Answers to these questions are complicated and dependent on multiple contingencies. In our first two years of the DPH initiative, we find that the composition process itself, including research, for a digital publication must be relearned, or seen with fresh eyes. In some cases, DH methodologies alter the research and even the research question in innovative ways that demand new publication strategies. In others, the numerous options for assembling digital material into a compelling argument might overwhelm an author. Moreover, the printed monograph as a genre is not static, nor is it entirely consistent across disciplines. Digital variants of this traditional form, then, will also resist monolithic expression. We have found that one promising starting point is to guide authors through the essential attributes of a monograph using genre analysis (Ball et al., 2018). Other tactics include introducing authors to best practices in data management (including metadata creation) and multimodal composition, and hosting workshops that guide project teams through visualization exercises or allow them to share works in progress with other researchers.

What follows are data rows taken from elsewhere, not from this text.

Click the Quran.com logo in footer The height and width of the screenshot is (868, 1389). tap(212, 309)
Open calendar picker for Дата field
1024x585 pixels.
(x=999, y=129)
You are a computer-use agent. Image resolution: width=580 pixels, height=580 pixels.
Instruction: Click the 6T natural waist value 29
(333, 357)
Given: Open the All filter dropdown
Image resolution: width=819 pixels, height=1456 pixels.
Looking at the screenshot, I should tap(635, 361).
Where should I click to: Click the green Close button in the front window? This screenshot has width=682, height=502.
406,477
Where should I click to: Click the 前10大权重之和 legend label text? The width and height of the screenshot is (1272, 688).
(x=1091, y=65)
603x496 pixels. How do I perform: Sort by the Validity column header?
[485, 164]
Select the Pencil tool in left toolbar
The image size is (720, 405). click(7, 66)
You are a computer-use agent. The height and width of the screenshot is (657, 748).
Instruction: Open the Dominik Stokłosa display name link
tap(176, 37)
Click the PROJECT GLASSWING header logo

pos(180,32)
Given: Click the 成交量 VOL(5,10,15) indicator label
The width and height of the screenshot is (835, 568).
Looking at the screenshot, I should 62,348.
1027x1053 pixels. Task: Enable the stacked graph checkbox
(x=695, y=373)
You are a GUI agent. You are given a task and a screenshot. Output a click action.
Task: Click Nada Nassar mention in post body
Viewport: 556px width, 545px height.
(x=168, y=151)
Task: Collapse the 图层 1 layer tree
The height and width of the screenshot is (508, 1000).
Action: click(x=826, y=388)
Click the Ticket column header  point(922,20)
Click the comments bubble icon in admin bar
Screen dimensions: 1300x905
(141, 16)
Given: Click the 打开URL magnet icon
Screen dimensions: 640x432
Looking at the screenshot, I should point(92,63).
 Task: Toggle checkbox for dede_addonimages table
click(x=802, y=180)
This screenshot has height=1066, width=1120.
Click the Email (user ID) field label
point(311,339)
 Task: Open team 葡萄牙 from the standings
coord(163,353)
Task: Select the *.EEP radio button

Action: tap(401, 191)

Another critical aspect of our approach is the commitment to inviting collaboration with publishers early in a digital monograph’s development. While traditional publishers are increasingly willing to explore open access, including best practices for distribution and preservation, most have yet to test the waters of digital/multimodal composition beyond an enhanced e-book. Editorial and production staff at most publishing houses are not often trained in DH tools and methodologies, and so we offer expertise of our team at the Emory Center for Digital Scholarship to help offset that lack. On the other hand, DH practitioners of all stripes might benefit from the editorial eye and discipline that publishing professionals bring to the table, as well as their expertise in marketing and distribution to ensure that the work is discoverable and cited.
My presentation will elaborate on these guiding principles behind the DPH initiative and offer case studies of digital monographs in development by Emory faculty.